How-To: Extract PHP-Nuke Articles from an SQL INSERT Statement in Python

I found an old SQL dump of this r3dux.org site yesterday which I thought was lost to time. The site ran php-nuke back then, and rather than importing the SQL into a database and fiddling with it to export all the old articles I thought I’d take the python hammer to it. It’s a bit of a bodge/hack – but it seems to work well enough.

The idea is you copy JUST the insert statement which deals with “stories” (nuke’s word for articles / posts) from the SQL dump and put it in a file (mine’s called “nuke_stories.sql”), then run the parse_nuke_stories python script and it’ll dump out all the articles into separate files with filenames like “Article_ID_YEAR_MONTH_DAY.html” and such.

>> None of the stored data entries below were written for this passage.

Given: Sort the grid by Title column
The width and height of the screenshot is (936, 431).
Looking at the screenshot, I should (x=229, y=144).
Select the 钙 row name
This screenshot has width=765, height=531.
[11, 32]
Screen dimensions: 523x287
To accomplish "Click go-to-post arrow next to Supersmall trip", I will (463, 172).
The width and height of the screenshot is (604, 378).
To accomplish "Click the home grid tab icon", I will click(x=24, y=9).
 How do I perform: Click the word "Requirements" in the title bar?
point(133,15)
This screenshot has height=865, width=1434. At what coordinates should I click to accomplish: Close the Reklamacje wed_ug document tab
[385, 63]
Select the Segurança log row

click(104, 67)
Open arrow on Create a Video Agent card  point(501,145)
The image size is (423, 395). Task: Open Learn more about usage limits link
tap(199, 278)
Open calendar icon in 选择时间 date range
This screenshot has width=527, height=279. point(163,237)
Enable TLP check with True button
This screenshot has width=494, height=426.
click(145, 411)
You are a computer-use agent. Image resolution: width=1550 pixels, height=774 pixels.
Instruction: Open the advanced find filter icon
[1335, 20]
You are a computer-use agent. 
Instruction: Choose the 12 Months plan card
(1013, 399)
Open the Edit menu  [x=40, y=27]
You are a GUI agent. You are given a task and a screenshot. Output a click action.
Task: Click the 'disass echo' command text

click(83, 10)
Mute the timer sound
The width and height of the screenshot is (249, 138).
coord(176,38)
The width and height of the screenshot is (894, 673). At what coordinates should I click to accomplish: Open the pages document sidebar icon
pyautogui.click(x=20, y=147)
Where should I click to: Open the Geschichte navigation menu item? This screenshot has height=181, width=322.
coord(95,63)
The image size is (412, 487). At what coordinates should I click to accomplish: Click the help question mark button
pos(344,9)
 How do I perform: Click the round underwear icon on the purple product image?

Here’s the top few lines of my SQL insert statement:

INSERT INTO `nuke_stories` (`sid`, `catid`, `aid`, `title`, `time`, `hometext`, `bodytext`, `comments`, `counter`, `topic`, `informant`, `notes`, `ihome`, `alanguage`, `acomm`, `haspoll`, `pollID`, `score`, `ratings`, `associated`) VALUES
(1, 0, 'r3duxAdmin', 'W00t! The site it be a-changin''...', '2004-09-10 12:35:06', 'Well, PHP-Nuke seems to be up and running, so now it''s time to mess w/ it in a huge way and configure all the millions of options needed to make it just the way I want.\r\n

\r\nDaunted? Me? Er, yeah. You could say that...', '', 0, 83, 1, 'r3duxAdmin', '', 1, '', 0, 0, 0, 0, 0, ''),

Here’s what it’ll dump out into a file called Article_001_2004_09_10.html if this was all that was there:

Article ID : 1
Author : r3duxAdmin
Title : W00t! The site it be a-changin’…
Date : 2004-09-10 12:35:06

Well, PHP-Nuke seems to be up and running, so now it’s time to mess w/ it in a huge way and configure all the millions of options needed to make it just the way I want.

Daunted? Me? Er, yeah. You could say that…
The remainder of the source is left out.